Susanne Nielen Gangwisch

Version originale en allemand


Première édition: December 2020

Depuis le 1er janvier 1993, les droits des personnes victimes d’infractions sont réglés dans la loi sur les victimes d’infractions (LAVI). Toute personne qui, du fait d’une infraction, a subi une atteinte directe à son intégrité physique, psychique ou sexuelle, a droit au soutien prévu par cette loi. Par atteinte directe, on veut dire que les préjudices subis par la personne sont en lien direct avec l’infraction. Les personnes indirectement touchées, par example les témoins d’une infraction, ne sont pas concernées par la LAVI. Les proches des victimes en revanche ont droit à l’aide aux victimes. Il n’existe pas de restriction d’âge et le statut de séjour de la personne concernée ne joue pas de rôle pour autant que l’infraction ait été commise en Suisse. Si l’infraction a été commise à l’étranger, la victime a droit à une aide si elle était domiciliée en Suisse au moment des faits et du dépôt de sa demande.
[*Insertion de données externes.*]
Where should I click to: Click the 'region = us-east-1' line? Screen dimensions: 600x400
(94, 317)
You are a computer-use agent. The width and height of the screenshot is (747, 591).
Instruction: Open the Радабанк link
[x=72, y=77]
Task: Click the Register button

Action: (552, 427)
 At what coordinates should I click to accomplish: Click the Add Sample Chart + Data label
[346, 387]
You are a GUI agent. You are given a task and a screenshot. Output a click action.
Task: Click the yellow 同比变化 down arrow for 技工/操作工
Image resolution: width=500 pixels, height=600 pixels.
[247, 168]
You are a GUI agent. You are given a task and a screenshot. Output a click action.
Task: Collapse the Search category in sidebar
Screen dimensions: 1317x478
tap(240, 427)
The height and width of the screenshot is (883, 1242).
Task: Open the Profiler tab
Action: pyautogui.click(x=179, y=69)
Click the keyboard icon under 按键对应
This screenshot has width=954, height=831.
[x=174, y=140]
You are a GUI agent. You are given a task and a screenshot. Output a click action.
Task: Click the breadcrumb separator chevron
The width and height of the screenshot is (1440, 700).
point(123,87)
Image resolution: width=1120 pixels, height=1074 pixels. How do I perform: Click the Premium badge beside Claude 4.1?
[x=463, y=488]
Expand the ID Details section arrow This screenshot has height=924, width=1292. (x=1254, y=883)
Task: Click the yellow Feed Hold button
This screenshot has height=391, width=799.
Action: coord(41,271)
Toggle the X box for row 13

La loi sur l’aide aux victimes a été acceptée à une majorité de plus de 80 % en 1984, suite à une initiative lancée par le magazine Be­obachter. De nombreux cantons ont délégué l’organisation de centres de consultation LAVI à des fondations et associations privées, d’autres assument eux-mêmes cette tâche. Même si de tels centres de consultation relèvent des administrations cantonales, la loi dispose qu’ils doivent fonctionner de manière autonome sur le plan professionnel. Afin de promouvoir l’application efficace et uniforme de la LAVI et d’encourager la collaboration entre les cantons, la Conférences des directrices et directeurs cantonaux des affaires sociales (CDAS) a institué la Conférence l’aide aux victimes (CSOL-LAVI). La CSOL-LAVI publie notamment des recommandations sur l’application de la LAVI. Les cantons n’ont malheureusement pas pu s’accorder sur une forme plus contraignante de norme. Il serait souhaitable qu’ils appliquent lesdites recommandations de manière contraignante. C’est le seul moyen d’empêcher des inégalités de traitement des victimes d’infractions entre cantons.

Dès les premières années suivant l’introduction de la LAVI, une modification de la loi s’est avérée nécessaire pour assurer une meilleure protection aux victimes mineures. Chose faite en 2001, avec une première révision partielle qui renforça leurs droits. Les craintes politiques que la LAVI coûte trop cher en raison des indemnisations financières prévues ont conduit, en 2009, à une révision complète de la loi. Depuis, les prétentions financières pour les infractions commises à l’étranger ont été fortement réduites, mais les prestations de conseil sont demeurées les mêmes. Il convient de relever ici que les coûts de l’aide aux victimes sont proportionnellement modestes comparés aux coûts afférents aux personnes accusées et condamnées.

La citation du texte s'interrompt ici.